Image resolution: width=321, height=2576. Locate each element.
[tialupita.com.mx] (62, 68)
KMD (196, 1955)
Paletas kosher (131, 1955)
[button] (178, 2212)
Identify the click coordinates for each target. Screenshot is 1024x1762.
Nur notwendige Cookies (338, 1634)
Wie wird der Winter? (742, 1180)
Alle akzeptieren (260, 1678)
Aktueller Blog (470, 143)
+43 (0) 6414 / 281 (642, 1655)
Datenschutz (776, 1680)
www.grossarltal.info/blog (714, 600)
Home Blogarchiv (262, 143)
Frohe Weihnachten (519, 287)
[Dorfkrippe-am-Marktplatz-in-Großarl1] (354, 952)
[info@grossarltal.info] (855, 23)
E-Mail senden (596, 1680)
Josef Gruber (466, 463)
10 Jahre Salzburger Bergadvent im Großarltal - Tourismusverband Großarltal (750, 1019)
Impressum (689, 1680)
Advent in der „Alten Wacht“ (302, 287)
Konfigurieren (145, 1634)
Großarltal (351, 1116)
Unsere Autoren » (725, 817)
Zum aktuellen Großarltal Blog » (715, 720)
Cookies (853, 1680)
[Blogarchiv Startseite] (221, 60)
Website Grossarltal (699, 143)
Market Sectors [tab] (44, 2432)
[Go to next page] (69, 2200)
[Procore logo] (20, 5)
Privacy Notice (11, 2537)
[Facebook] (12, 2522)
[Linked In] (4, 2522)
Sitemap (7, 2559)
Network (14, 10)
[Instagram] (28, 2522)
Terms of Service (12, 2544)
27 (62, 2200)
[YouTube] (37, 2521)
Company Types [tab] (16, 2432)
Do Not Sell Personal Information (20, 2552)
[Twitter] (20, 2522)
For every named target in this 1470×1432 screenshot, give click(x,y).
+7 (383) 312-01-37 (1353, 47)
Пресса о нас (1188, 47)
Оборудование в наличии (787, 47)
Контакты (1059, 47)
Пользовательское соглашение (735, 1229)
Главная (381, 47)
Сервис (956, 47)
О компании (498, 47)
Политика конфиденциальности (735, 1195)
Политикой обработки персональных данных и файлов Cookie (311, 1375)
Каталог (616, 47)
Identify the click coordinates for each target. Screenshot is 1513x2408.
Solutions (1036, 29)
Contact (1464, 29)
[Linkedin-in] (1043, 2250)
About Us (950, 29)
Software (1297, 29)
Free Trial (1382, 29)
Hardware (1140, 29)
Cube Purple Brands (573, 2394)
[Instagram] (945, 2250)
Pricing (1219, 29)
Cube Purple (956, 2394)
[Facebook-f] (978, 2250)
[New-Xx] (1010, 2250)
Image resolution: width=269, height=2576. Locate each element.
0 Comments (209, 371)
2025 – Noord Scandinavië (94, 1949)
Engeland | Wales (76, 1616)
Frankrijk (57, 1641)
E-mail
══════
WORK TASK:
Please, from the entries above, set down exactly the lines from the one containing "[Procore logo] (20, 5)" through the one containing "Solutions (1036, 29)", and only those.

REPLY:
[Procore logo] (20, 5)
Privacy Notice (11, 2537)
[Facebook] (12, 2522)
[Linked In] (4, 2522)
Sitemap (7, 2559)
Network (14, 10)
[Instagram] (28, 2522)
Terms of Service (12, 2544)
27 (62, 2200)
[YouTube] (37, 2521)
Company Types [tab] (16, 2432)
Do Not Sell Personal Information (20, 2552)
[Twitter] (20, 2522)
For every named target in this 1470×1432 screenshot, give click(x,y).
+7 (383) 312-01-37 (1353, 47)
Пресса о нас (1188, 47)
Оборудование в наличии (787, 47)
Контакты (1059, 47)
Пользовательское соглашение (735, 1229)
Главная (381, 47)
Сервис (956, 47)
О компании (498, 47)
Политика конфиденциальности (735, 1195)
Политикой обработки персональных данных и файлов Cookie (311, 1375)
Каталог (616, 47)
Identify the click coordinates for each target. Screenshot is 1513x2408.
Solutions (1036, 29)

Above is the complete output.